> [ABOUT THIS TASK]
Retype the listing below exactly, beginning at the line that contains "Task: Click the Siilo S logo" and ending with its last line.
• • •
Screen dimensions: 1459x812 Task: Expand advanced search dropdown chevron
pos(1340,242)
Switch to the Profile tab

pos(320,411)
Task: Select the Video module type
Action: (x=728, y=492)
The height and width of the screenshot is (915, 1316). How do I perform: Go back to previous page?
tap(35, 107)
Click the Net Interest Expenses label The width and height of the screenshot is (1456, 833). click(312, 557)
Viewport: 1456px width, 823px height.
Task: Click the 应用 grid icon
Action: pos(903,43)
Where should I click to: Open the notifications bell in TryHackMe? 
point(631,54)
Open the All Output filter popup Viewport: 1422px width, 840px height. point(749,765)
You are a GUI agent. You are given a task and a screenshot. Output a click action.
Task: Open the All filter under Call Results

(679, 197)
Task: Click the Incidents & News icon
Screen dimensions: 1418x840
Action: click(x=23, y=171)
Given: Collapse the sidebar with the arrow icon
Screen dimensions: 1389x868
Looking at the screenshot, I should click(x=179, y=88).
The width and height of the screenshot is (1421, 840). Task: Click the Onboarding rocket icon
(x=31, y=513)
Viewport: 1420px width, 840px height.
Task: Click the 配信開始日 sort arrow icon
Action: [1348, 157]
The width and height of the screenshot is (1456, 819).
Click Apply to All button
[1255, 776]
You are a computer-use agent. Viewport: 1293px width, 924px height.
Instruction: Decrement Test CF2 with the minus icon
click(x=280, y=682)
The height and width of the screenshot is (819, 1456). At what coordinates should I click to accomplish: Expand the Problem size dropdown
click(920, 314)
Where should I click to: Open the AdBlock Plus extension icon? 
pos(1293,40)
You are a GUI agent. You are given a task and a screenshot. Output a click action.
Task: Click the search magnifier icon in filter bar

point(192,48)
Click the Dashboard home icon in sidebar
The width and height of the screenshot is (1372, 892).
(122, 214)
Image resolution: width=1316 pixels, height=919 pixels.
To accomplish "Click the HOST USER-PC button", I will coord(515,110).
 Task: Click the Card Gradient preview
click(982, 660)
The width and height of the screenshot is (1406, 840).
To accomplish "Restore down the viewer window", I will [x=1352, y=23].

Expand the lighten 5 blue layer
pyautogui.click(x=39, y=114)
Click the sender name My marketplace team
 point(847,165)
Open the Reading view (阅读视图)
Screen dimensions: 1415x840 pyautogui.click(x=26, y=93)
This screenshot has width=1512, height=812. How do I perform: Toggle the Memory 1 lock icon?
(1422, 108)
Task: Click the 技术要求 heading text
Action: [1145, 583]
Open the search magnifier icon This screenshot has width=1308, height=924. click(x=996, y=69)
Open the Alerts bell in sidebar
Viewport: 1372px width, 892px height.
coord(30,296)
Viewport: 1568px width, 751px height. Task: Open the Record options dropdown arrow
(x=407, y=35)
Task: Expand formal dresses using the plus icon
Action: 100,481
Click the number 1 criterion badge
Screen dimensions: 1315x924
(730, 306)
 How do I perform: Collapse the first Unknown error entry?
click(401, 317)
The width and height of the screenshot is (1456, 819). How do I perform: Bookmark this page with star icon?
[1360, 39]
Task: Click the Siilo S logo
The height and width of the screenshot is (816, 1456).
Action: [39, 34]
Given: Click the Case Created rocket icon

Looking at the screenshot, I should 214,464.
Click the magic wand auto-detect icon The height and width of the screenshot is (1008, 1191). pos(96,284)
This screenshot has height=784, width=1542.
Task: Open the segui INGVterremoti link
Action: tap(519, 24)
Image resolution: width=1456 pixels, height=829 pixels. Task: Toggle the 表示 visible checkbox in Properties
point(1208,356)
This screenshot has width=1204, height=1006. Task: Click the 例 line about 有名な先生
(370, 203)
• • •
> [SOLUTION TO THE PROBLEM]
Task: Click the Siilo S logo
The height and width of the screenshot is (816, 1456).
Action: [39, 34]
Given: Click the Case Created rocket icon

Looking at the screenshot, I should 214,464.
Click the magic wand auto-detect icon The height and width of the screenshot is (1008, 1191). pos(96,284)
This screenshot has height=784, width=1542.
Task: Open the segui INGVterremoti link
Action: tap(519, 24)
Image resolution: width=1456 pixels, height=829 pixels. Task: Toggle the 表示 visible checkbox in Properties
point(1208,356)
This screenshot has width=1204, height=1006. Task: Click the 例 line about 有名な先生
(370, 203)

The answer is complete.